(データセットに含まれる項目)
═══

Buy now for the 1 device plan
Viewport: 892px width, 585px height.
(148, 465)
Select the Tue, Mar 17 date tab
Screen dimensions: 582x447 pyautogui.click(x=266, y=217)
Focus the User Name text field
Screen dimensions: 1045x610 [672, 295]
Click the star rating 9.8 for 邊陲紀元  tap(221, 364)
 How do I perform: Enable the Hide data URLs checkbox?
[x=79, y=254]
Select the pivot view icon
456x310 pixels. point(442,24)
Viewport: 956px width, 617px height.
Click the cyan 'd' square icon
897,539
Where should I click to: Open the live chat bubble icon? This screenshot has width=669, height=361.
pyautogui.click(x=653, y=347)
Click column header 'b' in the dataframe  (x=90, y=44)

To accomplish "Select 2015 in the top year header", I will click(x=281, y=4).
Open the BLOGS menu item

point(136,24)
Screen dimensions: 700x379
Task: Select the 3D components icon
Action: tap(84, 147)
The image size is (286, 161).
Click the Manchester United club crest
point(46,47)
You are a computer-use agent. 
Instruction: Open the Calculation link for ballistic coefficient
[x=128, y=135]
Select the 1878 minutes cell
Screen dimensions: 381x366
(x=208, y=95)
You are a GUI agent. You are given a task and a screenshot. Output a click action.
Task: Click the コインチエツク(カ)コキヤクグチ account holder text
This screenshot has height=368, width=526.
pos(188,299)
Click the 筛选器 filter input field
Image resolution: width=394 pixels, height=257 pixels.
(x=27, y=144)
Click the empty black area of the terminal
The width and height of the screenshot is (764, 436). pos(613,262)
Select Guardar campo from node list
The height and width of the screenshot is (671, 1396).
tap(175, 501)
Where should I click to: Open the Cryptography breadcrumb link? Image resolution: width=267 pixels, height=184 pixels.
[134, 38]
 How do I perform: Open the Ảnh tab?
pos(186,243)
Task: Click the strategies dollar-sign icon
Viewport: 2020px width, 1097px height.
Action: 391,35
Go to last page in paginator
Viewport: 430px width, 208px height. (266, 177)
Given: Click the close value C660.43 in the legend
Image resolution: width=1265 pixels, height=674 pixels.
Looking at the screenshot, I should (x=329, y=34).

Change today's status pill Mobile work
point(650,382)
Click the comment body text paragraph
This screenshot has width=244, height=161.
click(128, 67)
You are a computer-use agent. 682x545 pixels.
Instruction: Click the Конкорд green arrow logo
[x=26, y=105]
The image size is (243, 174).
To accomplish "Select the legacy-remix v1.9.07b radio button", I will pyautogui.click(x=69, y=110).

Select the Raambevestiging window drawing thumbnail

═══

▶ **作業の指示**:
上の項目すべてについて、「Image resolution」を「Image size」に置き換え、ほかは一切変えずに書き直してください。

▶ **回答**:
Buy now for the 1 device plan
Viewport: 892px width, 585px height.
(148, 465)
Select the Tue, Mar 17 date tab
Screen dimensions: 582x447 pyautogui.click(x=266, y=217)
Focus the User Name text field
Screen dimensions: 1045x610 [672, 295]
Click the star rating 9.8 for 邊陲紀元  tap(221, 364)
 How do I perform: Enable the Hide data URLs checkbox?
[x=79, y=254]
Select the pivot view icon
456x310 pixels. point(442,24)
Viewport: 956px width, 617px height.
Click the cyan 'd' square icon
897,539
Where should I click to: Open the live chat bubble icon? This screenshot has width=669, height=361.
pyautogui.click(x=653, y=347)
Click column header 'b' in the dataframe  (x=90, y=44)

To accomplish "Select 2015 in the top year header", I will click(x=281, y=4).
Open the BLOGS menu item

point(136,24)
Screen dimensions: 700x379
Task: Select the 3D components icon
Action: tap(84, 147)
The image size is (286, 161).
Click the Manchester United club crest
point(46,47)
You are a computer-use agent. 
Instruction: Open the Calculation link for ballistic coefficient
[x=128, y=135]
Select the 1878 minutes cell
Screen dimensions: 381x366
(x=208, y=95)
You are a GUI agent. You are given a task and a screenshot. Output a click action.
Task: Click the コインチエツク(カ)コキヤクグチ account holder text
This screenshot has height=368, width=526.
pos(188,299)
Click the 筛选器 filter input field
Image size: width=394 pixels, height=257 pixels.
(x=27, y=144)
Click the empty black area of the terminal
The width and height of the screenshot is (764, 436). pos(613,262)
Select Guardar campo from node list
The height and width of the screenshot is (671, 1396).
tap(175, 501)
Where should I click to: Open the Cryptography breadcrumb link? Image size: width=267 pixels, height=184 pixels.
[134, 38]
 How do I perform: Open the Ảnh tab?
pos(186,243)
Task: Click the strategies dollar-sign icon
Viewport: 2020px width, 1097px height.
Action: 391,35
Go to last page in paginator
Viewport: 430px width, 208px height. (266, 177)
Given: Click the close value C660.43 in the legend
Image size: width=1265 pixels, height=674 pixels.
Looking at the screenshot, I should (x=329, y=34).

Change today's status pill Mobile work
point(650,382)
Click the comment body text paragraph
This screenshot has width=244, height=161.
click(128, 67)
You are a computer-use agent. 682x545 pixels.
Instruction: Click the Конкорд green arrow logo
[x=26, y=105]
The image size is (243, 174).
To accomplish "Select the legacy-remix v1.9.07b radio button", I will pyautogui.click(x=69, y=110).

Select the Raambevestiging window drawing thumbnail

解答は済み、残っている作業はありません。